Indian Buddhist Poets
Generally most Buddhist sutras have a prose element supplemented by verses that retell and poetically sum up the themes of earlier prose passages. The Buddhist poetry which is featured to the Lord Buddha himself forms a part of "Buddha Speech".
Monk Asvaghoa used his poetic aptitude and education in Brahmanic tradition to create poetry on a variety of Buddhist themes, like the life of the Buddha, the Buddhacarita. He is considered Indias supreme poet before Kalidasa. When Lord Buddha had preached his first sermon in Varanasi, Ashvaghosha saw the city had been occupied by a Kushana emperor who was a devoted Buddhist. Ashvaghosha was a brilliant orator who spoke at length on Mahayana Buddhist set of guidelines at the fourth Buddhist council. His recognition lay mostly in his talent to describe the complicated concepts of Mahayana Buddhism. The works attributed to him are the Mahayana-shraddhotpada-shastra ("The Awakening of Faith in the Mahayana"), the Buddhacarita ("The Life of Buddha") and the Mahalankara ("Book of Glory").
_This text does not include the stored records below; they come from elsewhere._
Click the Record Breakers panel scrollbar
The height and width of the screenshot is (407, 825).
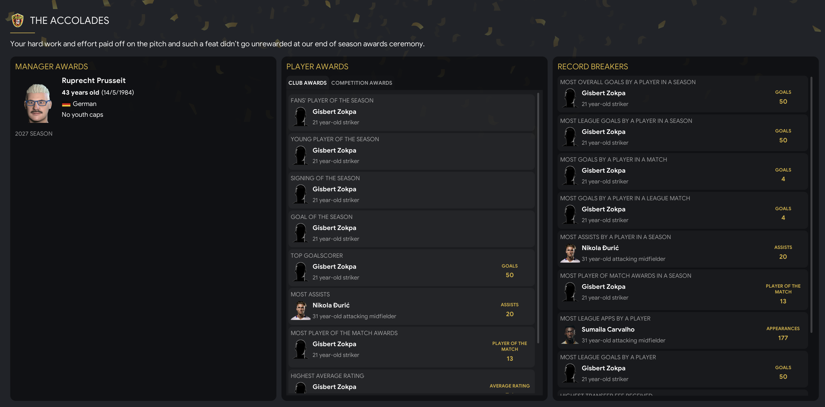click(811, 205)
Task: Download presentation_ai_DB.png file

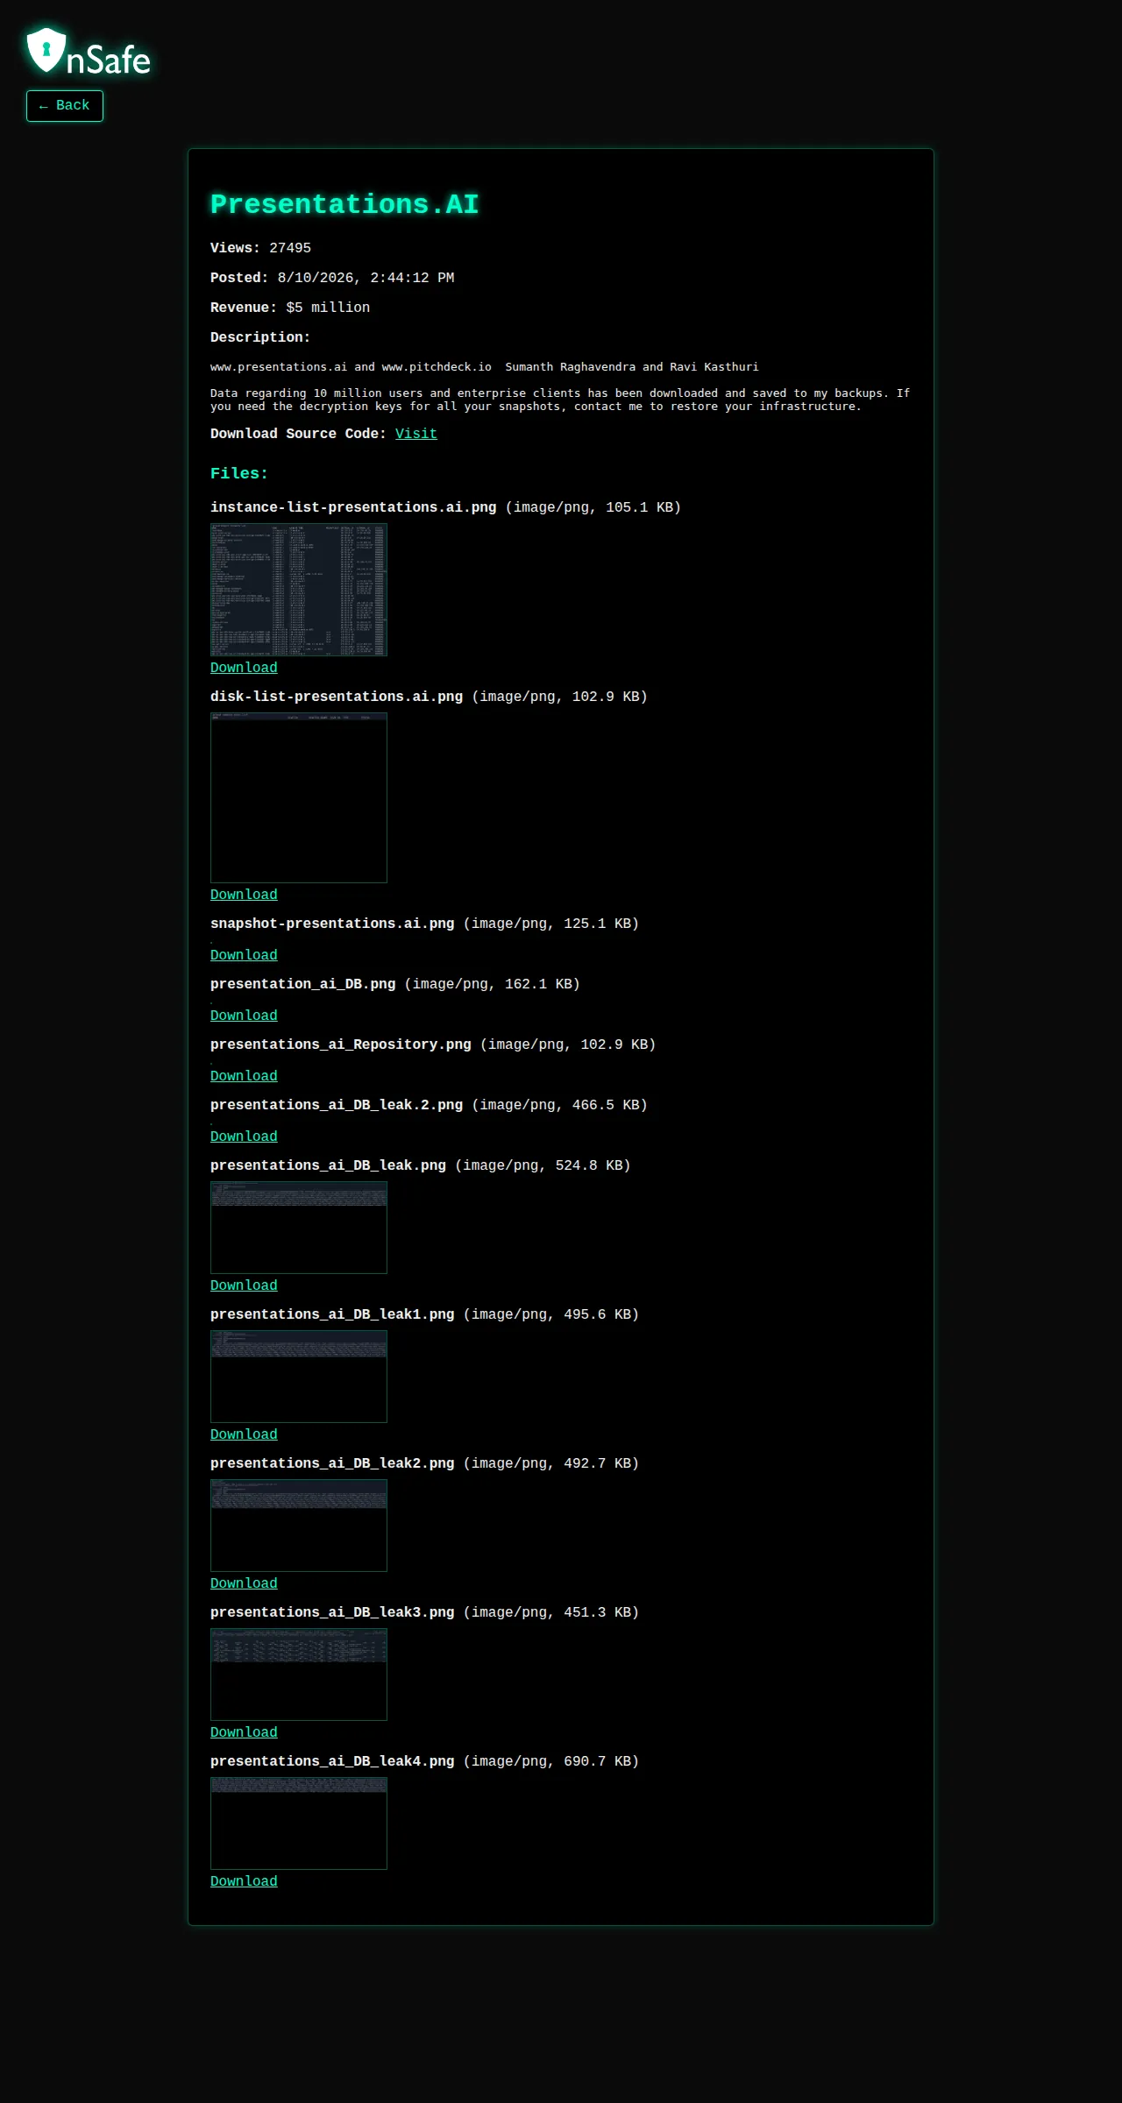Action: point(244,1016)
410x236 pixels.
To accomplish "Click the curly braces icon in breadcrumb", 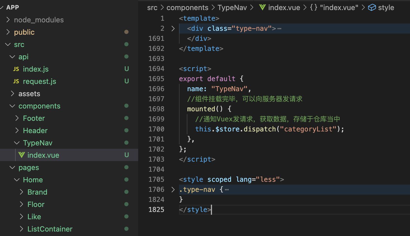I will tap(314, 8).
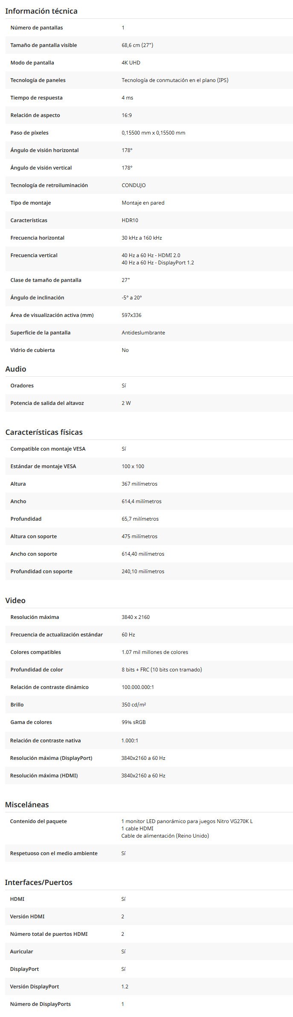Viewport: 293px width, 1017px height.
Task: Click the "Características físicas" section heading
Action: tap(44, 432)

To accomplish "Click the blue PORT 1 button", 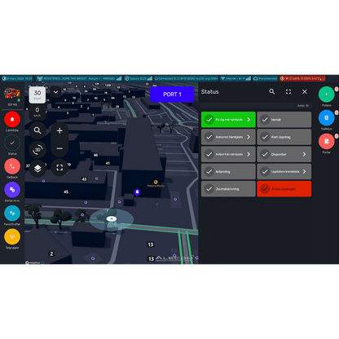I will point(172,95).
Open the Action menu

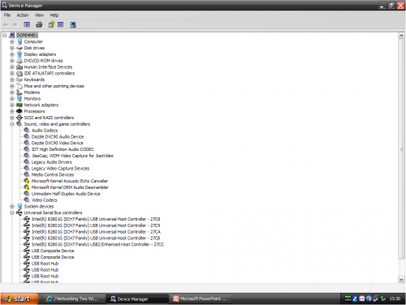(x=23, y=15)
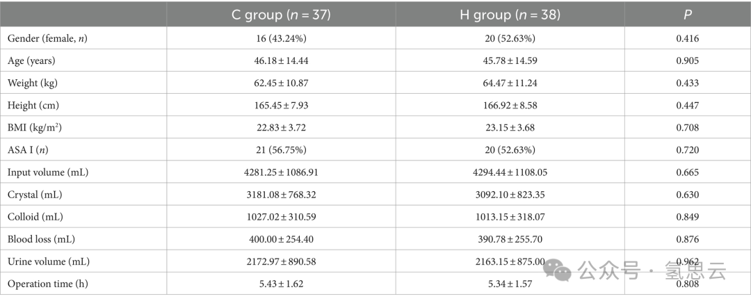This screenshot has height=301, width=751.
Task: Select the "Age (years)" row label
Action: (x=31, y=60)
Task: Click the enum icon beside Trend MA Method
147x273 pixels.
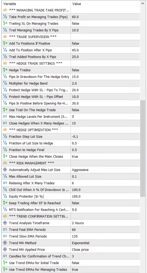Action: 5,243
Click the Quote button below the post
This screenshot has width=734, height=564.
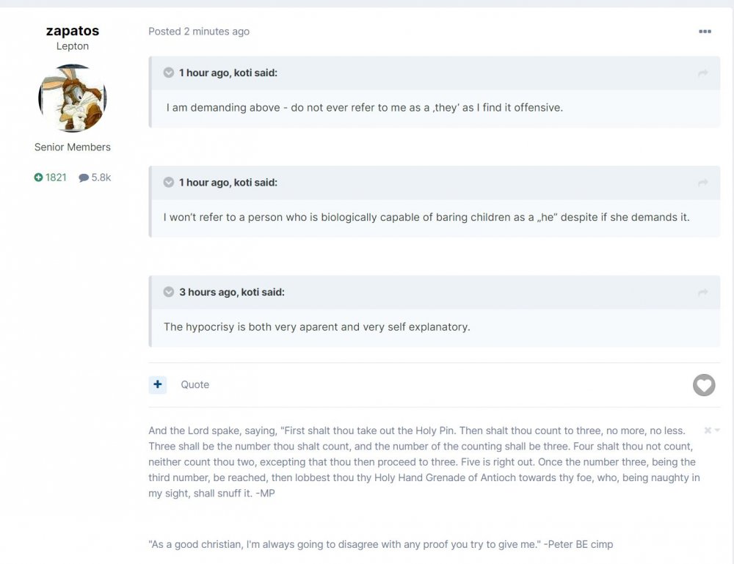[x=195, y=384]
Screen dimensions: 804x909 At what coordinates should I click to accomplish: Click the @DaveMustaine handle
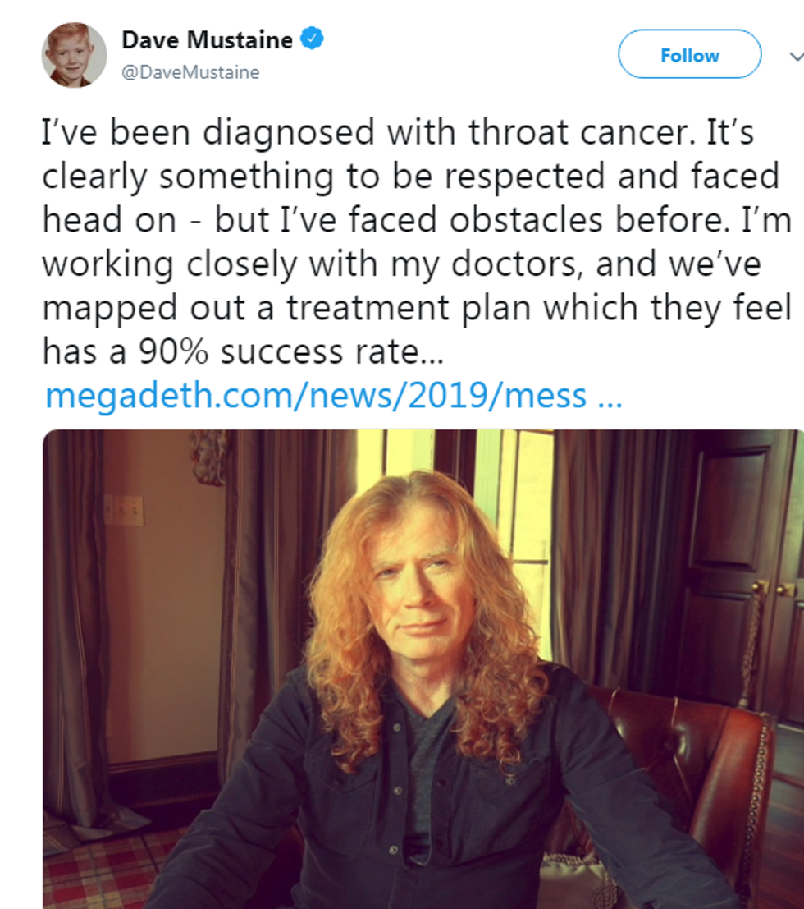[x=190, y=72]
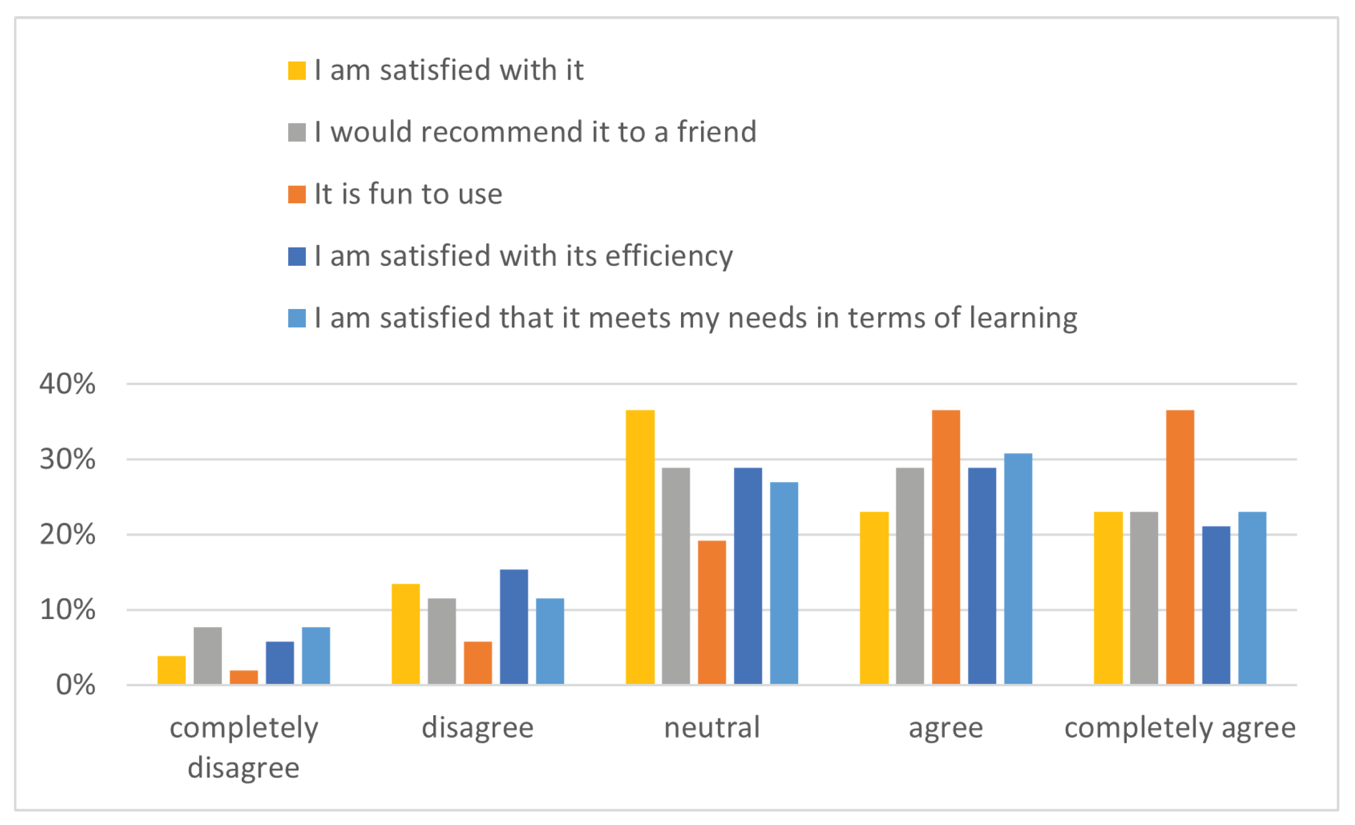Click the orange bar in the agree group
Image resolution: width=1355 pixels, height=825 pixels.
tap(946, 547)
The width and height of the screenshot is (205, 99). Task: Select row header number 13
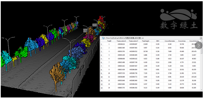(x=101, y=88)
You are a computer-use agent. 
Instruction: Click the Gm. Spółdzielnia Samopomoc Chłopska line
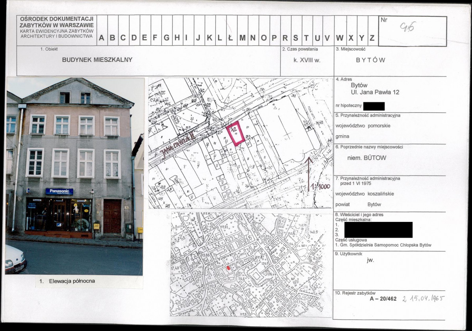383,245
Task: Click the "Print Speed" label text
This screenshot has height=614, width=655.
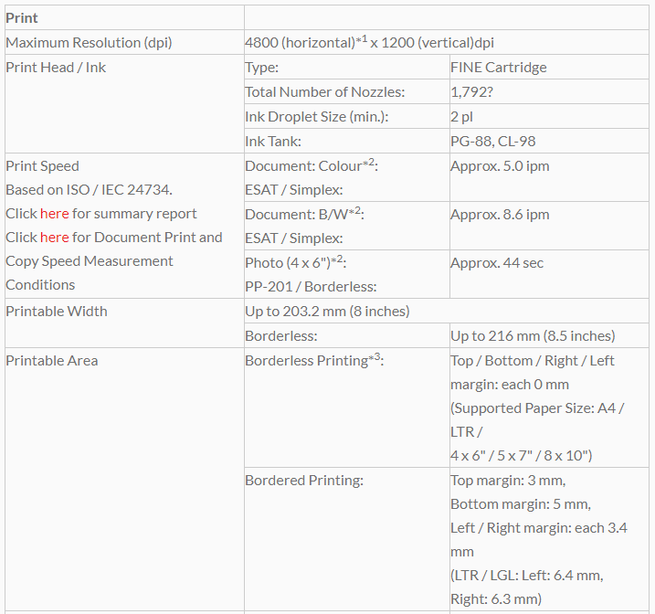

The philosophical writings of the great Mahayana sages, such as Nagarjuna and Asanga stand in the same relation to the Mahayana sutras as the Abhidhamma treatises do to their Hinayana counterparts. Although immensely convincing, they were never collected into a Pitaka. Many of these Buddhist writings are found in Tibetan texts, Chinese translations, and even in distant North West countries.